Risk can be examined at different scales, and may consider either a single hazard or multiple hazards. At the largest (i.e. closest) scale, one can examine risk to a specific individual or a single fixed facility. Examination of risk to an individual or single facility may serve to identify appropriate insurance coverage, or to determine specific mitigative measures necessary to reduce risk of specific damage or loss to some acceptable level. Examination of risk at a much smaller (i.e. regional) scale may be more appropriate for identifying spatial priorities, to support the development of a rational prioritization scheme for allocation of limited resources in efforts to reduce the expected loss over a very large area. This paper examines risk at the regional scale, covering the entire extent of the Saint Lawrence Lowlands, and extending to the boundaries of the major watersheds draining into these lowlands. This work is intended to identify specific areas that are expected to suffer greater losses due to future large landslides in sensitive clay, and thus may serve to assist in the prioritization of future more detailed study or planning or implementation of mitigative measures.
Quinn et al. (2011a) presented a preliminary discussion of landslide hazard and risk in eastern Canada. That paper discusses: the general nature of the specific landslide hazard; the spatial distribution of large landslides within the study area; the temporal distribution of large landslides in the study area; and, the interaction between landslides and receptors, or elements at risk. This latter component gives an initial indication of landslide risk. The following four paragraphs provide a summary of key findings from that paper.
Large landslides in sensitive clay are often described as retrogressive earth slides. A careful examination of the literature and review of available air photos suggests these landslides can be broadly categorized in three primary types: flake slides; lateral spreads; and, earth flows. Quinn et al. (2011b) have suggested that these three broad types may represent different points or extremes along a spectrum of behavior of a single landslide type; however, for the purpose of discussion of hazard and risk, it is convenient to talk of these three broad categories. Flake slides are translational earth slides where the displaced material moves laterally as a single intact block. These have been reported in the literature in Sweden and Norway (e.g. Gregerson and Loken, 1979; Eide and Bjerrum, 1955; Drury, 1968), but are believed to be uncommon or absent in eastern Canada, with a very small number of possible cases recorded in the literature (Grondin and Demers, 1996; and Conlon, 1966). Lateral spreads involve translational displacement accompanied by disruption and subsidence of the displaced material, resulting in a distinct “rib and ridge” or horst and graben morphology. These landslides typically involve little or no evident flow of liquefied clay. Canadian examples have been reported by Eden (1956), Ells (1908), Carson (1979), Wilson and Mackay (1919), and Bégin et al. (1996). Earth flows involve translation, flow and complete disruption of the displaced material, often resulting in a landslide crater with little or no remaining debris. Canadian examples have been reported by Tavenas et al. (1971), Schwab et al. (2004), Geertsema et al. (2006), and Hurtubise and Rochette (1956).

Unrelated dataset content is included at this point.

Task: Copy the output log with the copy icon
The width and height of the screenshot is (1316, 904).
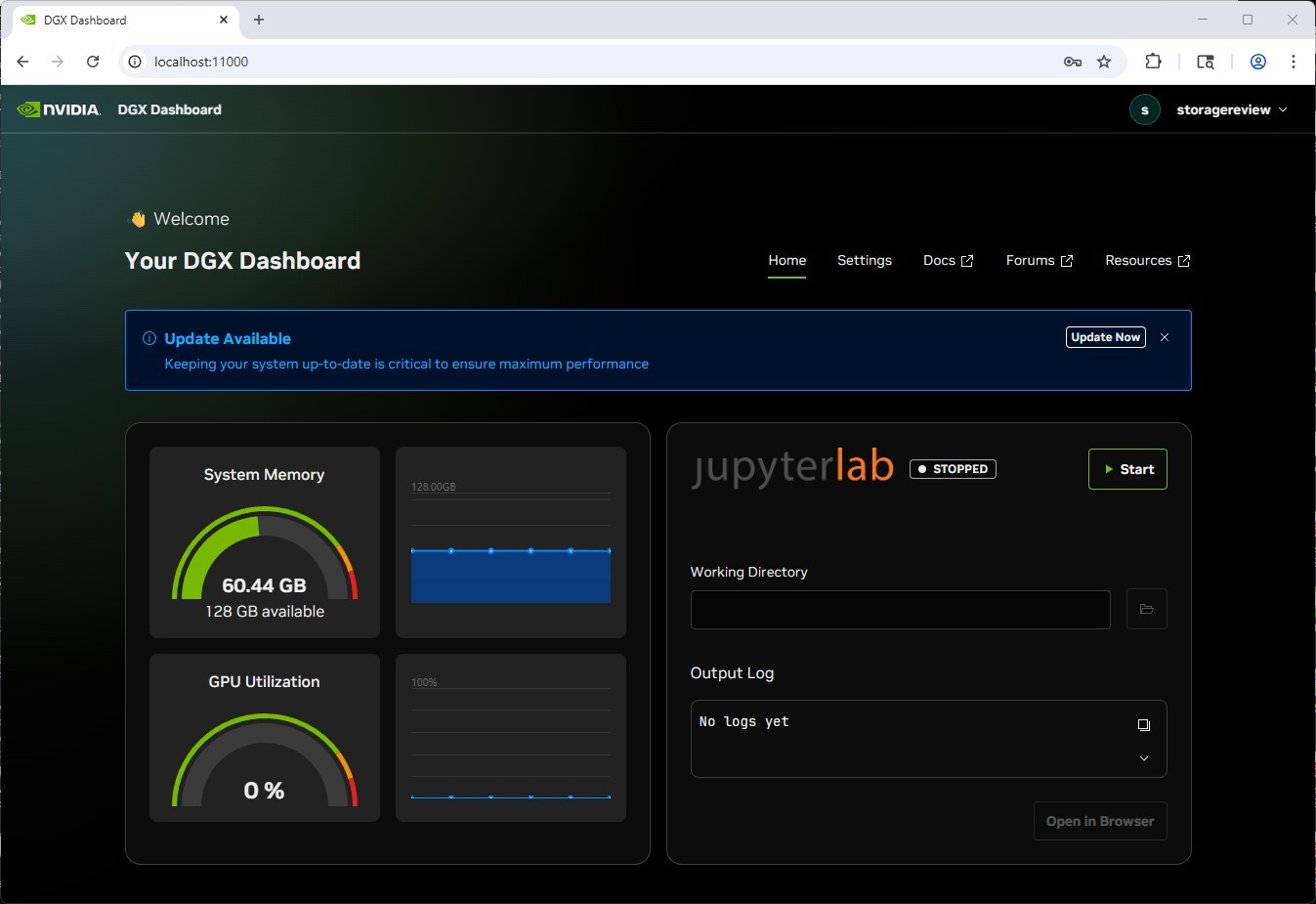Action: [1143, 725]
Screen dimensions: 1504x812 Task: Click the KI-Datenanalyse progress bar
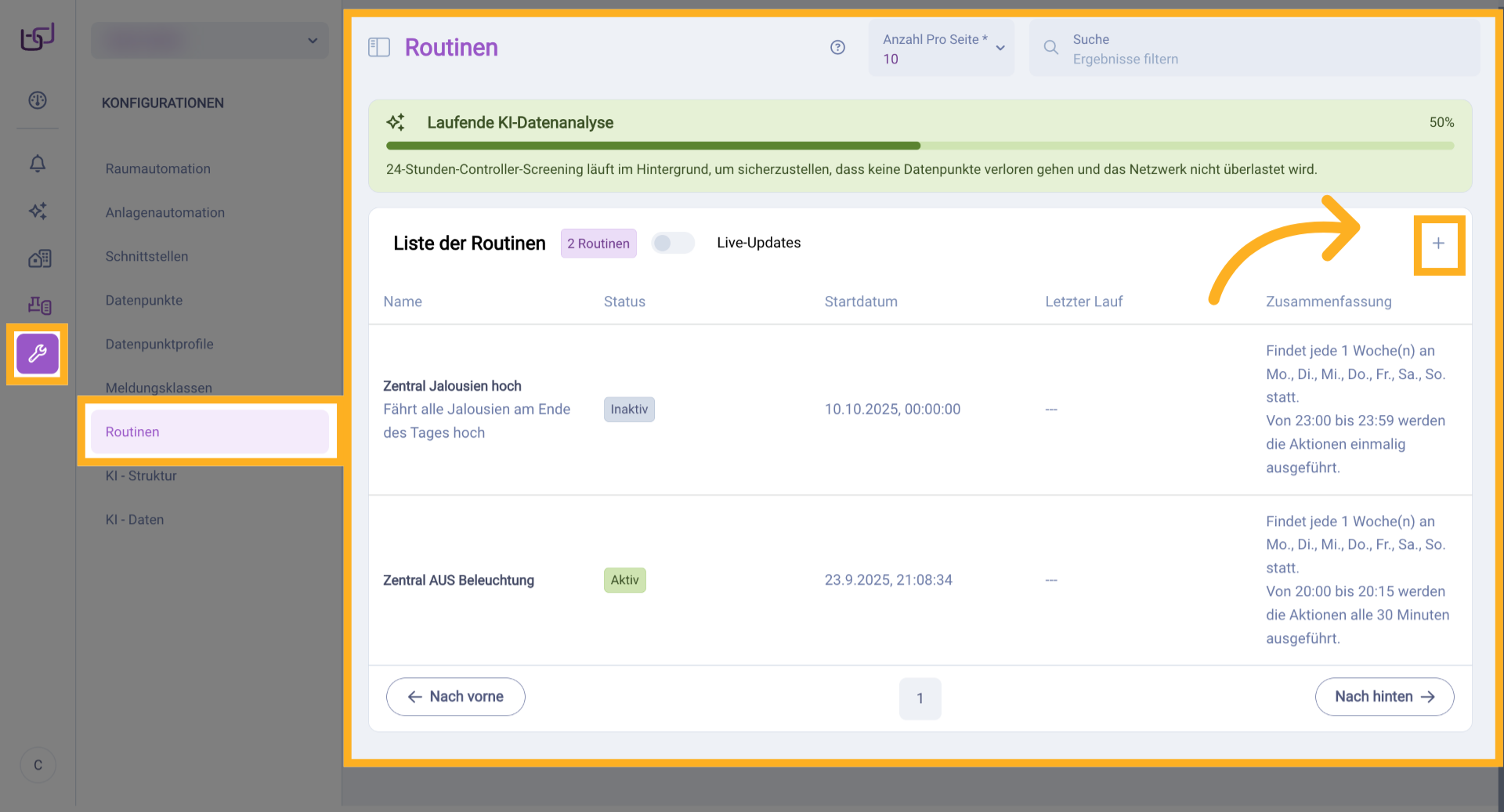point(920,146)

Lateral spreads and earth flows in sensitive clay in eastern Canada tend to have different geometric characteristics. At least 90 % of all large landslides in sensitive clay in eastern Canada are lateral spreads, which tend to be either short and wide, or roughly equi-dimensional. The remaining 10 % (or less) occur as earth flows, which tend to be either long and narrow, or bottleneck shaped. Earth flows tend to be much larger than lateral spreads, with median areas of 16,000 and 8,000 m2, respectively. The debris from earth flows also tends to travel longer distances than that from lateral spreads, with mean travel distances from cases reported in the literature being nearly three times as long for flows as for spreads, at roughly 1700 m and 640 m, respectively.

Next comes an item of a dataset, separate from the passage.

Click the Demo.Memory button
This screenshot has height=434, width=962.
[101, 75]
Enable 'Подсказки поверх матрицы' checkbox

Large landslides in sensitive clay in eastern Canada, defined as events with least dimension larger than 100 m, have been estimated by Quinn et al. (2011a) to occur with a total average frequency of about 2.5 x 10-7 to 3 x 10-6 per hectare per annum, with a best estimate obtained from the geometric mean of roughly 1 x 10-6. The expected temporal frequency of large landslides in the low, low to moderate, moderate to high and high susceptibility areas is therefore 2 x 10-7, 4 x 10-6, 8 x 10-6, and 4 x 10-5 per hectare per annum. This is illustrated in Figure 4, which may be considered to represent a regional scale landslide hazard map.
The consequences of large landslides in sensitive clay have been documented in a number of case studies in the literature, as summarized by Quinn et al. (2011a). The tendency for damage may be overestimated from these case studies as one might expect these would have focused on damaging events, and that less attention would have been paid in the literature to notable landslides that did not cause significant damage. Nevertheless, the summary findings provide an indication of the potential for damaging effects to elements at risk, including human occupants and physical infrastructure. Most of the documented landslides caused damage to physical infrastructure such as buildings, transportation facilities, power lines or pipelines. Buildings were damaged or destroyed in 50 % of the case studies, and linear infrastructure was damaged in 38 %. Miscellaneous damage to other point facilities occurred in 22 % of the case studies. The reported damage was caused by loss of ground in the landslide crater in 50 %, and by flowing debris or flooding in 16 % of the case studies. All buildings, roads and other facilities located within the footprint of landslide craters were destroyed, suggesting 100 % vulnerability of any facilities within the landslide footprint. Vulnerability of facilities outside the landslide crater footprint to effects from flooding or debris impact is less well understood but is less than 100 %. Human occupants were present on or immediately adjacent to 50 % of the documented landslides, and fatalities occurred in just over half of these cases. In case studies where the exact numbers of both casualties and survivors are documented, there were a total of two fatalities and 78 survivors. This suggests that human vulnerability (i.e. the probability of casualties given the presence of humans in the event of a landslide) is less than 100 % and potentially much lower. It may be noted in support of this claim that most landslide casualties in eastern Canada were caused by two specific events: the Notre-dame-de-la-Salette landslide of 1908, with 33 fatalities, and the 1971 Saint-Jean-Vianney landslide, with 31 fatalities. In the latter landslide, a large but unknown number of residents and bus passengers escaped the landslide alive. In the former case, many inhabitants also escaped without injury.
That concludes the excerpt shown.